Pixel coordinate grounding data

▬▬▬▬▬▬

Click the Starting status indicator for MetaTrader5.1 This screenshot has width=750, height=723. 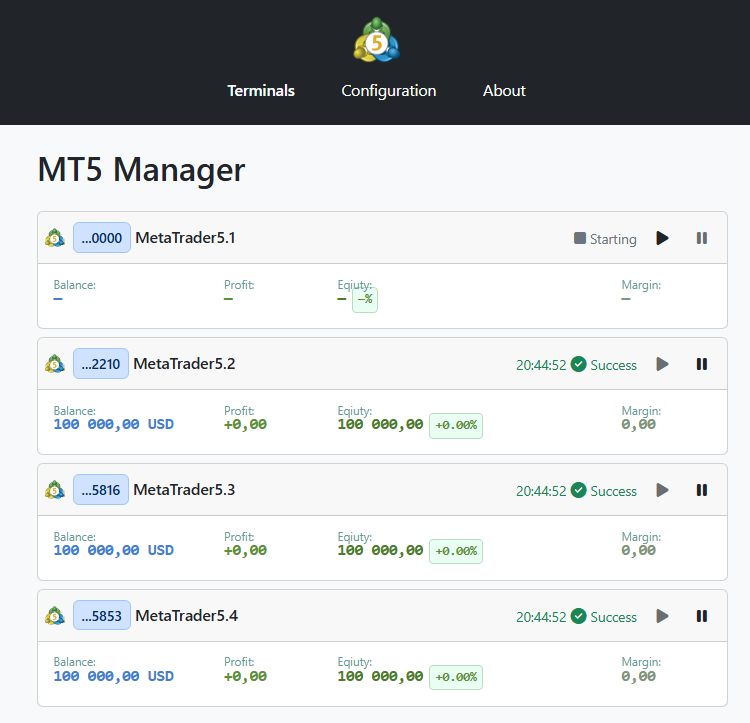pyautogui.click(x=605, y=239)
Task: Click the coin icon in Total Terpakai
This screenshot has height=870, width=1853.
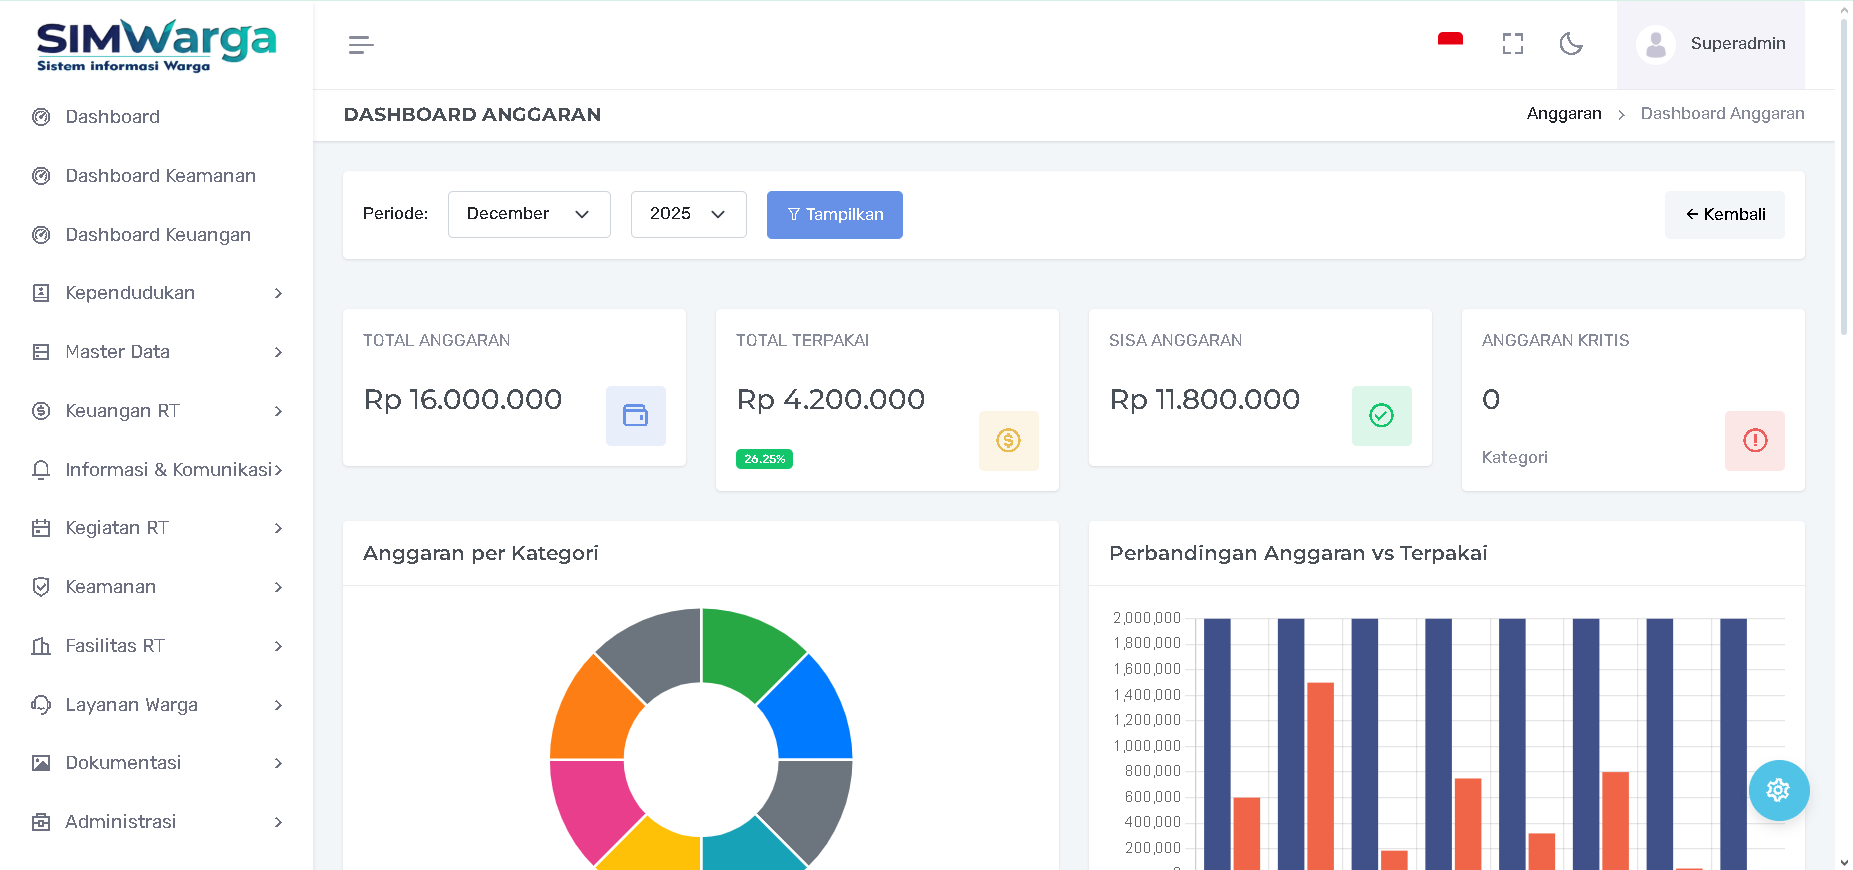Action: [1008, 440]
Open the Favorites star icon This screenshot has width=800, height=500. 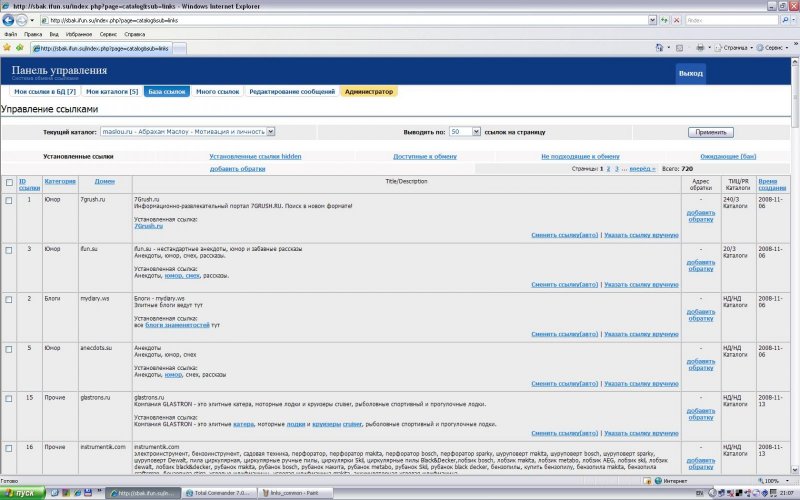(x=8, y=47)
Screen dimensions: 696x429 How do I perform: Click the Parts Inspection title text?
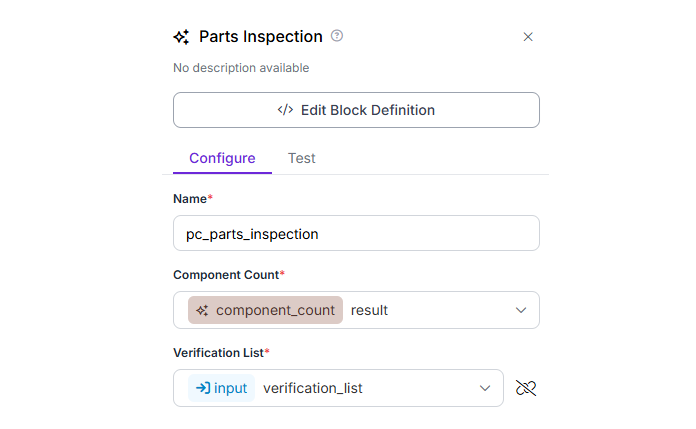[x=261, y=37]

▬▬▬▬▬▬

Every line from the one bearing "Screen dimensions: 696x429" through the end of the data above must be output exactly, and no picture may appear.

RESPONSE =
Screen dimensions: 696x429 How do I perform: Click the Parts Inspection title text?
[x=261, y=37]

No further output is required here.